ところで、その日本の平和憲法はいま空文化していないか、現体制を支えているのは結局ぼくたち自身ではないか、などと考えるときぼくは、沖縄の「即時無条件全面返還」を願いつつも、祖国の退廃に対して何もし得なかった本土の人間の一人として、性急に「沖縄を返せ」といえないでいる。
東松照明「日本国・沖縄県」


……いくさのまえで、そして、圧倒的な武力のまえで、私たちはまったく無力で、ただ「殺すな」と必死に叫ぶよりほかにない。「殺すな」という一語には、そうした自分の無力の認識が裏うちするものとしてあった。
小田実『「難死」の思想』
摩文仁、平和祈念公園(糸満市)
摩文仁、平和祈念公園(糸満市)
ひめゆり平和祈念資料館(糸満市)
壺屋やちむん通り(那覇市)
第一牧志公設市場(那覇市)
那覇市
那覇市
普天間基地(宜野湾市)
嘉数高台公園(宜野湾市)
コザゲート通り(沖縄市)
糸満市
米須山城海岸(糸満市)
米須山城海岸(糸満市)
私にとって「十五年戦争」は、決して身近な出来事ではない。
私の生まれた時には既に終戦から半世紀近くの時間が流れ、いま、気が付けば80年という歳月が過ぎようとしている。

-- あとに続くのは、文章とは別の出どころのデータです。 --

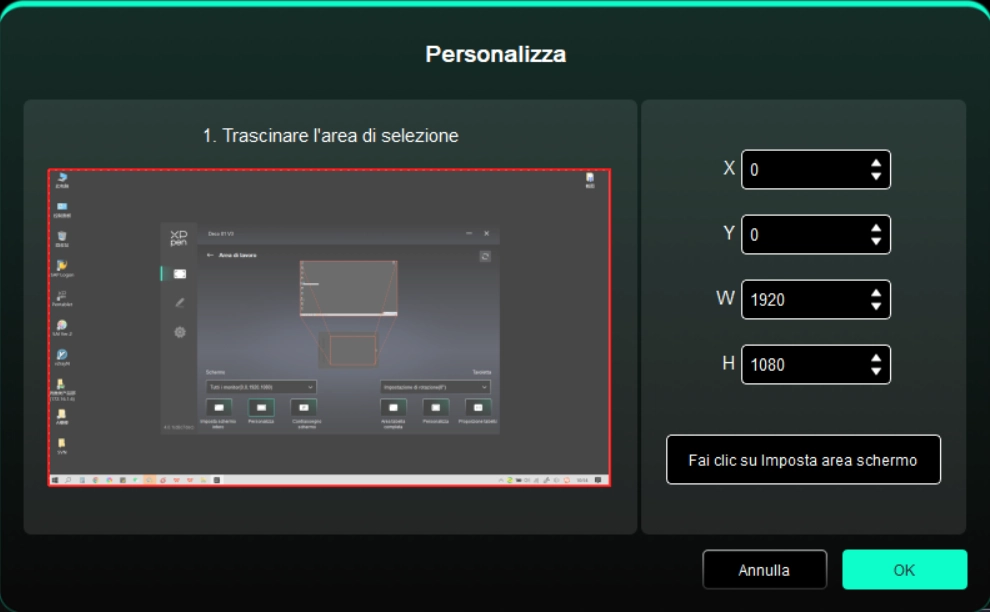Click the gear settings icon in the preview
This screenshot has width=990, height=612.
(x=180, y=332)
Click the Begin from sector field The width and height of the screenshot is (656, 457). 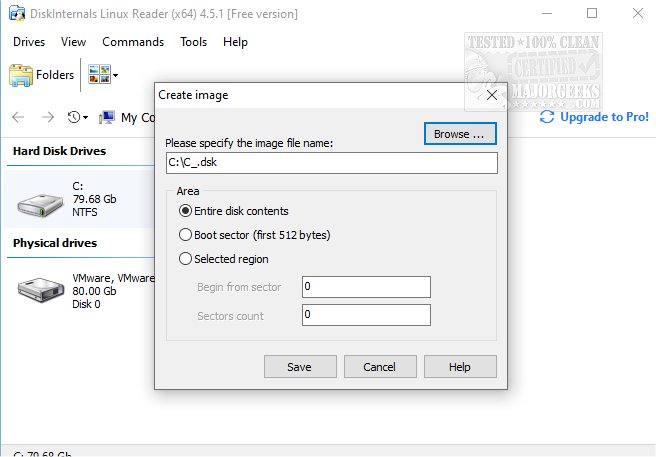point(365,287)
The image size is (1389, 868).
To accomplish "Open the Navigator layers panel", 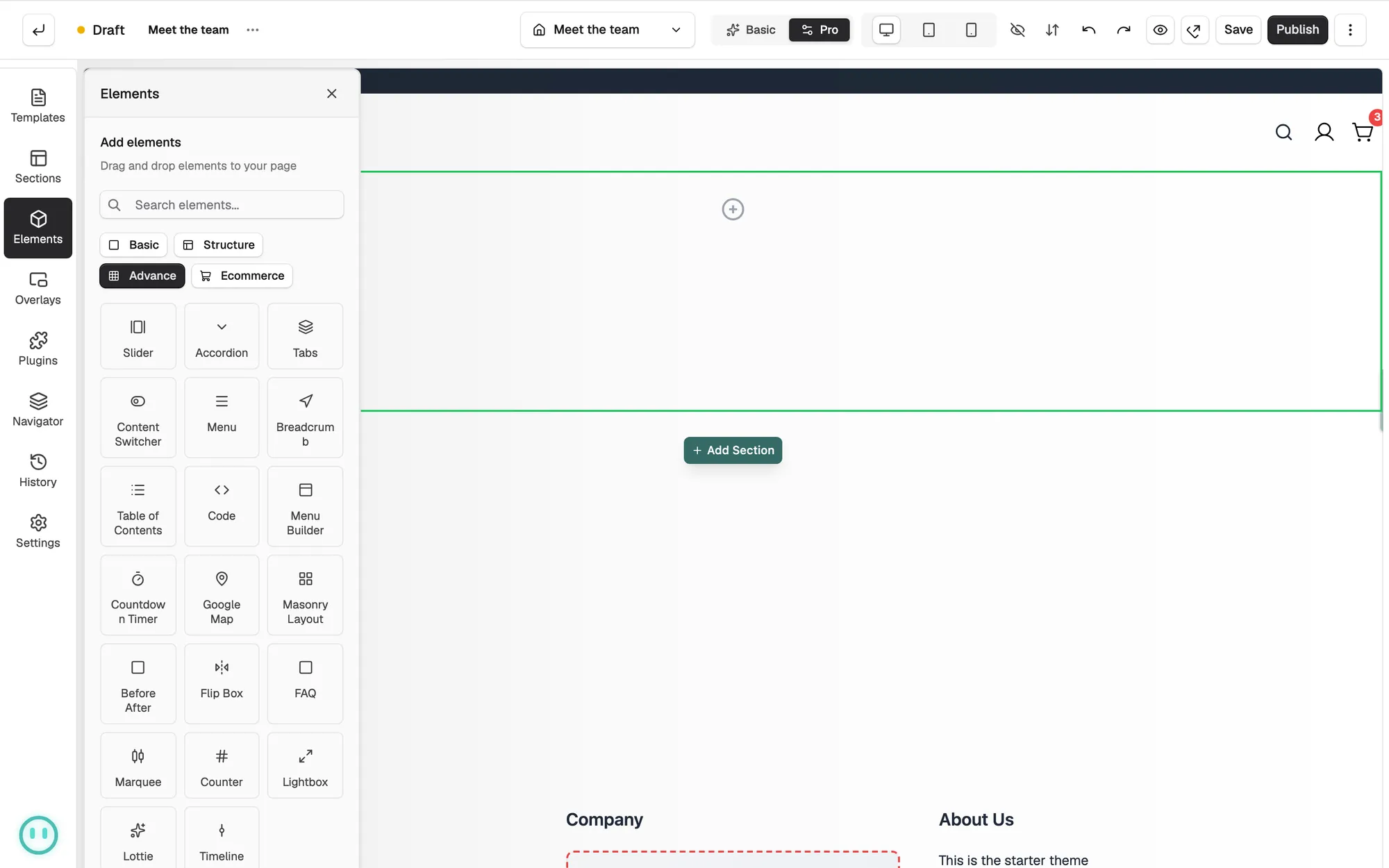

そして、日本本土で暮らしてきた私には、沖縄戦の最中にひとびとが直面した生と死や、米軍の占領統治を経て今なお基地が集中する現実は、更に遠くにある。
だからこそ、私はそれらを知識として多少学んでいても、本当は何も知らないのだ、という思いに沖縄で駆られていた。それは頭だけではなく、身体の問題でもあると思う。
かつて「べ平連」を牽引した小田実は、敗戦をくぐり抜けた一人ひとりの生ま身のからだのうちにあるものを問い、それは「殺すな」という気持ちに違いないと記した。小田によれば、それは武力を前にした私たちの無力と表裏一体であり、「戦後の日本の世の中の論理と倫理のひとつの基本」を形づくるものであった。
だとすれば、いま「殺すな」は、それほどまでの切実な実感に裏打ちされて、私たち自身の身体の中に息づいているだろうか?
78年前、多くのひとが逃げまどい、傷つき、命を落とした摩文仁の海は、静かに波を寄せては返していた。透き通った海を眺めていると、空の向こうから、戦闘機の編隊が頭上高くを飛び去ってゆく。
沖縄から帰ってきてもまだ、その光景が忘れられない。